Sunday, August 30, 2009

Discovery's Crew Completes Tile Inspection

Space shuttle Discovery astronauts spent their second day in space surveying the tiles and blankets which cover the spacecraft looking for any damage following their Midnight ride into space on Saturday.

Pilot Kevin Ford and mission specialists Jose Hernandez and Patrick Forrester spent several hours using the ship's 50-foot robotic arm and it's attached orbiter boom sensor to examine and perform a detailed look of the shuttle's aft section tiles, wing leading edges and nose section.

As of Sunday morning EDT, the crew did not see any damaged tiles or thermal blankets during the survey.

Early this morning, mission specialist and first time space flier Jose Hernandez told this reporter, "Flight Day 2 - my first full day in orbit! We used the robotic arm to do our routine inspection of the Shuttle”s thermal protection system. Also did rendezvous tool checkout!"

Meanwhile, on the mid deck, astronauts spent Saturday evening and into this morning EDT, preparing experiments and other items which will be transferred following Sunday night's docking.

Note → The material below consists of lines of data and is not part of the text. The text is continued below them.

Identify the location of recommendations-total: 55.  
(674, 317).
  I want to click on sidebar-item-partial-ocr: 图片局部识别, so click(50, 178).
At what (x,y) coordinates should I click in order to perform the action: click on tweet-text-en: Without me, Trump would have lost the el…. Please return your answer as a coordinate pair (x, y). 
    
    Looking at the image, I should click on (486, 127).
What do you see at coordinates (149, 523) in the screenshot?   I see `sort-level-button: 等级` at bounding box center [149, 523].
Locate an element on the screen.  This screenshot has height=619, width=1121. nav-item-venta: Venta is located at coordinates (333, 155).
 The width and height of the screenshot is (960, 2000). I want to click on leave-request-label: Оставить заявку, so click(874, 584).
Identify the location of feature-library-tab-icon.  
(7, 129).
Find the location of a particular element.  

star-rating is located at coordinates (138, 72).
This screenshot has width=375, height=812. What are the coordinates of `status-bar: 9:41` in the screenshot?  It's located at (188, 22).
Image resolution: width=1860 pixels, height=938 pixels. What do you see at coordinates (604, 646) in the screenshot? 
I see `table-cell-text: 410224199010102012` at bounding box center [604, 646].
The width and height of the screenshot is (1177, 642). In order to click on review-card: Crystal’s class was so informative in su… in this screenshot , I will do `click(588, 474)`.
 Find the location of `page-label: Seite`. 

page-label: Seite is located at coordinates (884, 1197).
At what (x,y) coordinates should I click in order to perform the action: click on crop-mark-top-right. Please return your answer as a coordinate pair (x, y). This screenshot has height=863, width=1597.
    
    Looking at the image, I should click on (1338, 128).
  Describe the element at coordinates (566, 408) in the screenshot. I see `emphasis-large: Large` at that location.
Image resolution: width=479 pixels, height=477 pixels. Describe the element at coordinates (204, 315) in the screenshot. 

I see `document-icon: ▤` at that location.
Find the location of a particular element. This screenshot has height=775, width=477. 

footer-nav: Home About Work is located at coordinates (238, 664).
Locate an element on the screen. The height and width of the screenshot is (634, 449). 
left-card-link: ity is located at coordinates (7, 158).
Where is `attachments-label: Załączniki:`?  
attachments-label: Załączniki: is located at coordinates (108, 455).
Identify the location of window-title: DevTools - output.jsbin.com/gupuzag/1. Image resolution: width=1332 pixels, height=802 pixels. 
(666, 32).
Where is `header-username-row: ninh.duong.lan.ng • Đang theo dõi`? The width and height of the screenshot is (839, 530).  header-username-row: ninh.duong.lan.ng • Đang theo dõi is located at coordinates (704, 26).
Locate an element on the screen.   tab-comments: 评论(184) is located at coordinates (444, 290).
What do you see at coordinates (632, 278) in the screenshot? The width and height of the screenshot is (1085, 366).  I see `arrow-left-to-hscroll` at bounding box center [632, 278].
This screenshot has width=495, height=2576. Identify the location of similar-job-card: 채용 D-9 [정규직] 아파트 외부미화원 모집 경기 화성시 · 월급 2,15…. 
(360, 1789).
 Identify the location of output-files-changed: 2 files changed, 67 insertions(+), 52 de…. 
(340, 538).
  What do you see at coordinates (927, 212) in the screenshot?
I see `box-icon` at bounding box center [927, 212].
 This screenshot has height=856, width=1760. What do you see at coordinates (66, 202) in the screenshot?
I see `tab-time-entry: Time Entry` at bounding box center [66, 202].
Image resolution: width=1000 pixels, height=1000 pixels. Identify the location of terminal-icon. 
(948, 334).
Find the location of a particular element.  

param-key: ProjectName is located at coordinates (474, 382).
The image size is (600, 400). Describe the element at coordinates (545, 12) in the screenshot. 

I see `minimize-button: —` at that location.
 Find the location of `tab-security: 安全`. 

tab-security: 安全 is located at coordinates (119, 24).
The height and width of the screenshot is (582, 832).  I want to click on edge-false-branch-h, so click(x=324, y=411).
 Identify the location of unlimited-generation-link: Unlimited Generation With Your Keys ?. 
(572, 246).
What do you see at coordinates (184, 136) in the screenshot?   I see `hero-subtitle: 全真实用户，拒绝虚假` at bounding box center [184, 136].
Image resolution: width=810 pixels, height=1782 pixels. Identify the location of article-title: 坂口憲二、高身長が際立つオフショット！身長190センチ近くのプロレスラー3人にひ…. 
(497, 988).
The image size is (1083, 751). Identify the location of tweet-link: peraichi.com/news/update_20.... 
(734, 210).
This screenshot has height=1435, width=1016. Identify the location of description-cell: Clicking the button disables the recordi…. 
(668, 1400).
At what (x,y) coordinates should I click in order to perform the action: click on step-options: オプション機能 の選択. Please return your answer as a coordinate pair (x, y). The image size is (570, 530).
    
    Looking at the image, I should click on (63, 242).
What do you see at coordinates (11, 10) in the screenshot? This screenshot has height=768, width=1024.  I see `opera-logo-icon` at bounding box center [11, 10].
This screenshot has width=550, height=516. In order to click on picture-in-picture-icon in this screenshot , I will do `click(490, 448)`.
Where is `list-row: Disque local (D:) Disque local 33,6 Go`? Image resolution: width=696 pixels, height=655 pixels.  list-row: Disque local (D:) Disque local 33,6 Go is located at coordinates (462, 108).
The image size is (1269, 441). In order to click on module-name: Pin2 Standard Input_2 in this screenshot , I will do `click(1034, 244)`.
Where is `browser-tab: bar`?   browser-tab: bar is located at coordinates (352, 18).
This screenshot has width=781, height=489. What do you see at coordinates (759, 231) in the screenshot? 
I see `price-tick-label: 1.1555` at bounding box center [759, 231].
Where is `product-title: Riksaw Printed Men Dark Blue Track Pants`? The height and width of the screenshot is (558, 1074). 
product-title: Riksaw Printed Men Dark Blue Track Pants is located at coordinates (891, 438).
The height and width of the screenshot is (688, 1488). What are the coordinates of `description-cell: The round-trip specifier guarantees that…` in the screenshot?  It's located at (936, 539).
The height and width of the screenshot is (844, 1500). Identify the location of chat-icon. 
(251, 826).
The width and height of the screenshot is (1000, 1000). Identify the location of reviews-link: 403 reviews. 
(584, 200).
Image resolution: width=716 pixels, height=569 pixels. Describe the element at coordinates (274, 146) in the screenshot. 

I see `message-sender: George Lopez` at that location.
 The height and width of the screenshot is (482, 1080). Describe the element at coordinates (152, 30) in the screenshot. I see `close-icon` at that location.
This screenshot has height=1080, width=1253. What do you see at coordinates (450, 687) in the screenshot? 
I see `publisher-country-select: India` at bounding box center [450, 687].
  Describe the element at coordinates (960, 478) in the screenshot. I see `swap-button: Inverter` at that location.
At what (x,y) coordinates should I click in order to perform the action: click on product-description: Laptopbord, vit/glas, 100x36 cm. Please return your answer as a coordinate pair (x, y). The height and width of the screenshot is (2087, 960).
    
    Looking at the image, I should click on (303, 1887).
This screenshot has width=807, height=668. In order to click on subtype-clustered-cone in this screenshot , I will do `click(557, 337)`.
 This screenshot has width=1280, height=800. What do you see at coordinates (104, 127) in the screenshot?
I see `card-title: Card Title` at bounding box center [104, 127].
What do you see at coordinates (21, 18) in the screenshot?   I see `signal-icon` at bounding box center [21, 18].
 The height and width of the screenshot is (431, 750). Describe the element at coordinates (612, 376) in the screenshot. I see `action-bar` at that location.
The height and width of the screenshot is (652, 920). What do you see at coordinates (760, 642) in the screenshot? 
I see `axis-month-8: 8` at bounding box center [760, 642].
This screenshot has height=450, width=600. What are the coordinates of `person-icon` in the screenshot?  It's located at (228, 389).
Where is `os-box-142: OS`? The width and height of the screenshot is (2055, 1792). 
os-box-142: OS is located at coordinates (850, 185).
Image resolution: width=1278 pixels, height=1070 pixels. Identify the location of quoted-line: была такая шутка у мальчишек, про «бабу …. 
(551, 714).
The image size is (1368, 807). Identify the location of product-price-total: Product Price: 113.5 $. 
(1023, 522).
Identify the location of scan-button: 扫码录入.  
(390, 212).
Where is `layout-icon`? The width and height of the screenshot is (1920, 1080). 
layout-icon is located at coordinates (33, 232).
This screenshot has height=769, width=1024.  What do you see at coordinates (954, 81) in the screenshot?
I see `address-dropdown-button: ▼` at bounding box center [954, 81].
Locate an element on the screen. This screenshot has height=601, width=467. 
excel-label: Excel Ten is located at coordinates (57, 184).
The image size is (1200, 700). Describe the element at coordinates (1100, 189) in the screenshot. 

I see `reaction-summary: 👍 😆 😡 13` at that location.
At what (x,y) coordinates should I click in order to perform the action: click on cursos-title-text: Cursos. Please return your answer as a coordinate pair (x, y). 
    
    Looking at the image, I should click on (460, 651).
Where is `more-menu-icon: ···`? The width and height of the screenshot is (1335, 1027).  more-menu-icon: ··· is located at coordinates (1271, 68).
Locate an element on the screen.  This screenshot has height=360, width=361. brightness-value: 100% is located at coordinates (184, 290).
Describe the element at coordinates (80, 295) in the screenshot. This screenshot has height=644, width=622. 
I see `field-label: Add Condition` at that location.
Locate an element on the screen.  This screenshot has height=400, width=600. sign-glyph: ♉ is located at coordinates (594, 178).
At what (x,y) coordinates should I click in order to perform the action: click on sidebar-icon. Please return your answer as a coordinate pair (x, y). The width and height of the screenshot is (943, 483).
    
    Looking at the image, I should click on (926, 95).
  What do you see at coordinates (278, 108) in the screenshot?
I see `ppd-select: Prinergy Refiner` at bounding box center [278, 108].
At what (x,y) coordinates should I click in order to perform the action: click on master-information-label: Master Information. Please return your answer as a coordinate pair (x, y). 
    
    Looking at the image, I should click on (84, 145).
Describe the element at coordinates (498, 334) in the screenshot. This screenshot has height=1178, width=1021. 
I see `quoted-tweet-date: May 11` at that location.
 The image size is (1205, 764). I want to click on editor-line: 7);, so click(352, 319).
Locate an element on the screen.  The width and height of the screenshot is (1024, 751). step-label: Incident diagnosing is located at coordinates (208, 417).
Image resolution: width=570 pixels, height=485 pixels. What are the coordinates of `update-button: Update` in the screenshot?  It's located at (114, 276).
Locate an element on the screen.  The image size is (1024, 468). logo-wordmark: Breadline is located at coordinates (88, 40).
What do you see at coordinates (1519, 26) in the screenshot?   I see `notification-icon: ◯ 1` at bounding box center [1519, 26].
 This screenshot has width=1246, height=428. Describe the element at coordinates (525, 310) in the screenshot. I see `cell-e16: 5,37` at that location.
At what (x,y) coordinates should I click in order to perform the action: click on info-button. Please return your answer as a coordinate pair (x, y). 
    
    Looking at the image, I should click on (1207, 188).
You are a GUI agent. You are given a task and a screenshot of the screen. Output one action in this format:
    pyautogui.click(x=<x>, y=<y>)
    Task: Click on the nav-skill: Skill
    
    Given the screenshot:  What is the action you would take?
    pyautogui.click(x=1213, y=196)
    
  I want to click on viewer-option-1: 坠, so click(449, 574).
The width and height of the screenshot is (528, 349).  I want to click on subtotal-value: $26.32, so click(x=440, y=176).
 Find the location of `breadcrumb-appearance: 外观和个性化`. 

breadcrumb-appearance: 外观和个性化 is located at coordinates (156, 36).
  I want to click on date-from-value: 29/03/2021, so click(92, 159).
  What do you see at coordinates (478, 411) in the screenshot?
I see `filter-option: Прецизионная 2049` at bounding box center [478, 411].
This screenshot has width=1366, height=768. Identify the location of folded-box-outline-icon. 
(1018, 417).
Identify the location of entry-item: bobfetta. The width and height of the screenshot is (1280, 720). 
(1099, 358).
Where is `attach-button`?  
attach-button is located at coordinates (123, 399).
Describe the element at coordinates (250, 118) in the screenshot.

They also inspected the spacesuits which will be used on Tuesday's spacewalk in which Danny Olivas and Nicole Stott will go outside the station for 6 1/2-hours.

The crew will go to bed this morning at 5:30 am and awaken at 1:30 pm this afternoon to begin their third day -- docking day.

Discovery is currently in a lower orbit than the space station's so that that the shuttle can catch up at a quicker rate. Per orbital mechanics, an object in a lower orbit will circumnavigate the planet at a faster rate than an object in a higher orbit.

Beginning at 3:24 pm, Discovery's crew will begin rendezvous operations. Mission commander Rick Sturckow and pilot Ford will perform a series of jet firings to move Discovery's orbit higher as they close in on station.

An hour prior to docking, Discovery will begin a station-keeping attitude about 600 feet away, and perform a ten minute back flip so that the crew aboard the station can take several detailed images of the orbiter's belly using several camera's with 400 and 800 mm lens. The images will be sent to the ground as mission control inspects the belly for any tile damage which may have occurred during the ascent.

Discovery is scheduled to dock with the orbital outpost in space on Sunday night at 9:03 pm, as the orbital duo fly 222 miles over Poland.

Following final latching and leak checks between the two crafts, the two hatches are scheduled to open at 11PM tonight.